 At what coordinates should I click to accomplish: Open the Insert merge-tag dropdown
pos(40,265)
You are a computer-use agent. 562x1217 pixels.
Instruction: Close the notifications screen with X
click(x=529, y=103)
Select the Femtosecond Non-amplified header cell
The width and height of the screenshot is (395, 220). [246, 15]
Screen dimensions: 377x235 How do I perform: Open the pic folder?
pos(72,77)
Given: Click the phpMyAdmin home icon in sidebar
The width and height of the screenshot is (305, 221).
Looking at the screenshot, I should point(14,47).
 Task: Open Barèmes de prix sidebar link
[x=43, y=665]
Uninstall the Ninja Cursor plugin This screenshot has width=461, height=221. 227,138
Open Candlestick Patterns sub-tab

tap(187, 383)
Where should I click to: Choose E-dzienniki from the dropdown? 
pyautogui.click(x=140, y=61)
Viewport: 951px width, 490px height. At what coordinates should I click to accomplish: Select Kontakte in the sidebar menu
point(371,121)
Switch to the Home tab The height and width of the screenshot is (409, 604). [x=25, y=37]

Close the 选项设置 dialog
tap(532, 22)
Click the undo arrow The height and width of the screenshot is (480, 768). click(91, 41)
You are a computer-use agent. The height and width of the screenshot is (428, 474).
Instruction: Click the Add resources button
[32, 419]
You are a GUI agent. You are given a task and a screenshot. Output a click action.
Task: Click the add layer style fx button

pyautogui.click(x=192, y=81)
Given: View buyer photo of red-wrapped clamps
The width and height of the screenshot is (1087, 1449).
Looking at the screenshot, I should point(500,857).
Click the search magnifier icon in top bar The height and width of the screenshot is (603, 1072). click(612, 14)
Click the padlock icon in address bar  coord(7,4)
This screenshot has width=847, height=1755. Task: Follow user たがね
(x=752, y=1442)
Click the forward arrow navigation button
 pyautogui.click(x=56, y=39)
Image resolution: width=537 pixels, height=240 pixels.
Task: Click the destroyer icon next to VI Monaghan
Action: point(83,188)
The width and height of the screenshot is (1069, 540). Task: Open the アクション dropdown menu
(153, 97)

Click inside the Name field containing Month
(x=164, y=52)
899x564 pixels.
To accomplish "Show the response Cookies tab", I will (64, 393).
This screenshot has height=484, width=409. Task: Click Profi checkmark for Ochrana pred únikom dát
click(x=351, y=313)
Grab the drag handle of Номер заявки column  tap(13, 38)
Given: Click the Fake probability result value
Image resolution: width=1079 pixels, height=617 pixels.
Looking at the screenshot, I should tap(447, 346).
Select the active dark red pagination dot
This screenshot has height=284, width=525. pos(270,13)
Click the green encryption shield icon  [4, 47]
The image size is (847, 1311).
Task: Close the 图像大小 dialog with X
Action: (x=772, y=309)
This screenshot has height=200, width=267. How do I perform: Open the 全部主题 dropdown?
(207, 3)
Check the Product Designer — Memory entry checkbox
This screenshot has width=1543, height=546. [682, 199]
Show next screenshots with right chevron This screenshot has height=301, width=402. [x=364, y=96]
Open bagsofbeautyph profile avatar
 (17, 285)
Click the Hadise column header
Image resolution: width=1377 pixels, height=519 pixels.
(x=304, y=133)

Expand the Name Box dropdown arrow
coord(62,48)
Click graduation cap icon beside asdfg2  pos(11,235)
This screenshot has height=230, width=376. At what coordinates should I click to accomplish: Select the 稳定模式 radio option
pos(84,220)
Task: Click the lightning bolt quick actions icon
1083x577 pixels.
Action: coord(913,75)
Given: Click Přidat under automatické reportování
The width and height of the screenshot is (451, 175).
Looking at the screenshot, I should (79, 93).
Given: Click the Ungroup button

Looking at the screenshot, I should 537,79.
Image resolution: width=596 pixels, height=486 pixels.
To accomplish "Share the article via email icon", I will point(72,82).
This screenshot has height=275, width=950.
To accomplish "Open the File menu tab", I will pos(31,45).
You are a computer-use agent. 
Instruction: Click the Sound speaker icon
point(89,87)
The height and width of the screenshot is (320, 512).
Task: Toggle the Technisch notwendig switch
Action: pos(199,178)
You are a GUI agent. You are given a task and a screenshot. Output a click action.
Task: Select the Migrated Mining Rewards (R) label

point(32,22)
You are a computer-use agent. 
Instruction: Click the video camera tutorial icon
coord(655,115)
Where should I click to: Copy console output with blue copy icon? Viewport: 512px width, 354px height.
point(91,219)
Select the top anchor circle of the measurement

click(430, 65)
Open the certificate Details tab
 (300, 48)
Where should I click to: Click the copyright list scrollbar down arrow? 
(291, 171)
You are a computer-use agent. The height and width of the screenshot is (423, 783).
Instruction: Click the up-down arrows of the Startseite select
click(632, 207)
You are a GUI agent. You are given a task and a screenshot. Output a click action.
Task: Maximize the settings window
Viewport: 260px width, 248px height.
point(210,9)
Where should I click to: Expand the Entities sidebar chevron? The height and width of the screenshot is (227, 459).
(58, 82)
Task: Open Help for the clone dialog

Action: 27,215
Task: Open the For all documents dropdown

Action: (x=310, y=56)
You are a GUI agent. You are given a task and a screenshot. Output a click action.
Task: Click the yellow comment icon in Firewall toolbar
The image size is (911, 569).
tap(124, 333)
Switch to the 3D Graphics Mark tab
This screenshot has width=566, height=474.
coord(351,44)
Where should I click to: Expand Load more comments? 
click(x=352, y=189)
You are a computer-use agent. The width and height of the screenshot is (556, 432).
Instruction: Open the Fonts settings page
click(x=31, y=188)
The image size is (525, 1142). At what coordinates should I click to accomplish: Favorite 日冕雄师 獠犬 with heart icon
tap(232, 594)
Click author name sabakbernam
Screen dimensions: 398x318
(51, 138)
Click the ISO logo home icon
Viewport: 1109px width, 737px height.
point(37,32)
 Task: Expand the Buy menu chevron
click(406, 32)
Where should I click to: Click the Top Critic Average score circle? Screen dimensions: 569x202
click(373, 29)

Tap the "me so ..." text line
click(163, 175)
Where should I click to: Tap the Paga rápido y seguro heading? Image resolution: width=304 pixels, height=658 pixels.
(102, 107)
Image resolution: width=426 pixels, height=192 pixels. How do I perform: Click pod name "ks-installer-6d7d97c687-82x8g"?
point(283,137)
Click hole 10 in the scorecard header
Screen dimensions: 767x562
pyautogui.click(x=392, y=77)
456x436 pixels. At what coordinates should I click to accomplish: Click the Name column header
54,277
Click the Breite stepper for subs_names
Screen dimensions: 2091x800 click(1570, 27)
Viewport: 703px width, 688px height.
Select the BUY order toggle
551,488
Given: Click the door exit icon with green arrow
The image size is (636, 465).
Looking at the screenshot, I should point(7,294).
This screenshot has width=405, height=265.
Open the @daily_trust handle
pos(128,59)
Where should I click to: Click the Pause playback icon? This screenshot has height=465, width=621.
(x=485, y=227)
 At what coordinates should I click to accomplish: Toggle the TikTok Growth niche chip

◆ EXERCISE BRIEF
Write every record out again, letter for letter.

◆ ANSWER AREA
 At what coordinates should I click to accomplish: Open the Insert merge-tag dropdown
pos(40,265)
You are a computer-use agent. 562x1217 pixels.
Instruction: Close the notifications screen with X
click(x=529, y=103)
Select the Femtosecond Non-amplified header cell
The width and height of the screenshot is (395, 220). [246, 15]
Screen dimensions: 377x235 How do I perform: Open the pic folder?
pos(72,77)
Given: Click the phpMyAdmin home icon in sidebar
The width and height of the screenshot is (305, 221).
Looking at the screenshot, I should point(14,47).
 Task: Open Barèmes de prix sidebar link
[x=43, y=665]
Uninstall the Ninja Cursor plugin This screenshot has width=461, height=221. 227,138
Open Candlestick Patterns sub-tab

tap(187, 383)
Where should I click to: Choose E-dzienniki from the dropdown? 
pyautogui.click(x=140, y=61)
Viewport: 951px width, 490px height. At what coordinates should I click to accomplish: Select Kontakte in the sidebar menu
point(371,121)
Switch to the Home tab The height and width of the screenshot is (409, 604). [x=25, y=37]

Close the 选项设置 dialog
tap(532, 22)
Click the undo arrow The height and width of the screenshot is (480, 768). click(91, 41)
You are a computer-use agent. The height and width of the screenshot is (428, 474).
Instruction: Click the Add resources button
[32, 419]
You are a GUI agent. You are given a task and a screenshot. Output a click action.
Task: Click the add layer style fx button

pyautogui.click(x=192, y=81)
Given: View buyer photo of red-wrapped clamps
The width and height of the screenshot is (1087, 1449).
Looking at the screenshot, I should point(500,857).
Click the search magnifier icon in top bar The height and width of the screenshot is (603, 1072). click(612, 14)
Click the padlock icon in address bar  coord(7,4)
This screenshot has width=847, height=1755. Task: Follow user たがね
(x=752, y=1442)
Click the forward arrow navigation button
 pyautogui.click(x=56, y=39)
Image resolution: width=537 pixels, height=240 pixels.
Task: Click the destroyer icon next to VI Monaghan
Action: point(83,188)
The width and height of the screenshot is (1069, 540). Task: Open the アクション dropdown menu
(153, 97)

Click inside the Name field containing Month
(x=164, y=52)
899x564 pixels.
To accomplish "Show the response Cookies tab", I will (64, 393).
This screenshot has height=484, width=409. Task: Click Profi checkmark for Ochrana pred únikom dát
click(x=351, y=313)
Grab the drag handle of Номер заявки column  tap(13, 38)
Given: Click the Fake probability result value
Image resolution: width=1079 pixels, height=617 pixels.
Looking at the screenshot, I should tap(447, 346).
Select the active dark red pagination dot
This screenshot has height=284, width=525. pos(270,13)
Click the green encryption shield icon  [4, 47]
The image size is (847, 1311).
Task: Close the 图像大小 dialog with X
Action: (x=772, y=309)
This screenshot has height=200, width=267. How do I perform: Open the 全部主题 dropdown?
(207, 3)
Check the Product Designer — Memory entry checkbox
This screenshot has width=1543, height=546. [682, 199]
Show next screenshots with right chevron This screenshot has height=301, width=402. [x=364, y=96]
Open bagsofbeautyph profile avatar
 (17, 285)
Click the Hadise column header
Image resolution: width=1377 pixels, height=519 pixels.
(x=304, y=133)

Expand the Name Box dropdown arrow
coord(62,48)
Click graduation cap icon beside asdfg2  pos(11,235)
This screenshot has height=230, width=376. At what coordinates should I click to accomplish: Select the 稳定模式 radio option
pos(84,220)
Task: Click the lightning bolt quick actions icon
1083x577 pixels.
Action: coord(913,75)
Given: Click Přidat under automatické reportování
The width and height of the screenshot is (451, 175).
Looking at the screenshot, I should (79, 93).
Given: Click the Ungroup button

Looking at the screenshot, I should 537,79.
Image resolution: width=596 pixels, height=486 pixels.
To accomplish "Share the article via email icon", I will point(72,82).
This screenshot has height=275, width=950.
To accomplish "Open the File menu tab", I will pos(31,45).
You are a computer-use agent. 
Instruction: Click the Sound speaker icon
point(89,87)
The height and width of the screenshot is (320, 512).
Task: Toggle the Technisch notwendig switch
Action: pos(199,178)
You are a GUI agent. You are given a task and a screenshot. Output a click action.
Task: Select the Migrated Mining Rewards (R) label

point(32,22)
You are a computer-use agent. 
Instruction: Click the video camera tutorial icon
coord(655,115)
Where should I click to: Copy console output with blue copy icon? Viewport: 512px width, 354px height.
point(91,219)
Select the top anchor circle of the measurement

click(430, 65)
Open the certificate Details tab
 (300, 48)
Where should I click to: Click the copyright list scrollbar down arrow? 
(291, 171)
You are a computer-use agent. The height and width of the screenshot is (423, 783).
Instruction: Click the up-down arrows of the Startseite select
click(632, 207)
You are a GUI agent. You are given a task and a screenshot. Output a click action.
Task: Maximize the settings window
Viewport: 260px width, 248px height.
point(210,9)
Where should I click to: Expand the Entities sidebar chevron? The height and width of the screenshot is (227, 459).
(58, 82)
Task: Open Help for the clone dialog

Action: 27,215
Task: Open the For all documents dropdown

Action: (x=310, y=56)
You are a GUI agent. You are given a task and a screenshot. Output a click action.
Task: Click the yellow comment icon in Firewall toolbar
The image size is (911, 569).
tap(124, 333)
Switch to the 3D Graphics Mark tab
This screenshot has width=566, height=474.
coord(351,44)
Where should I click to: Expand Load more comments? 
click(x=352, y=189)
You are a computer-use agent. The width and height of the screenshot is (556, 432).
Instruction: Open the Fonts settings page
click(x=31, y=188)
The image size is (525, 1142). At what coordinates should I click to accomplish: Favorite 日冕雄师 獠犬 with heart icon
tap(232, 594)
Click author name sabakbernam
Screen dimensions: 398x318
(51, 138)
Click the ISO logo home icon
Viewport: 1109px width, 737px height.
point(37,32)
 Task: Expand the Buy menu chevron
click(406, 32)
Where should I click to: Click the Top Critic Average score circle? Screen dimensions: 569x202
click(373, 29)

Tap the "me so ..." text line
click(163, 175)
Where should I click to: Tap the Paga rápido y seguro heading? Image resolution: width=304 pixels, height=658 pixels.
(102, 107)
Image resolution: width=426 pixels, height=192 pixels. How do I perform: Click pod name "ks-installer-6d7d97c687-82x8g"?
point(283,137)
Click hole 10 in the scorecard header
Screen dimensions: 767x562
pyautogui.click(x=392, y=77)
456x436 pixels. At what coordinates should I click to accomplish: Click the Name column header
54,277
Click the Breite stepper for subs_names
Screen dimensions: 2091x800 click(1570, 27)
Viewport: 703px width, 688px height.
Select the BUY order toggle
551,488
Given: Click the door exit icon with green arrow
The image size is (636, 465).
Looking at the screenshot, I should point(7,294).
This screenshot has width=405, height=265.
Open the @daily_trust handle
pos(128,59)
Where should I click to: Click the Pause playback icon? This screenshot has height=465, width=621.
(x=485, y=227)
 At what coordinates should I click to accomplish: Toggle the TikTok Growth niche chip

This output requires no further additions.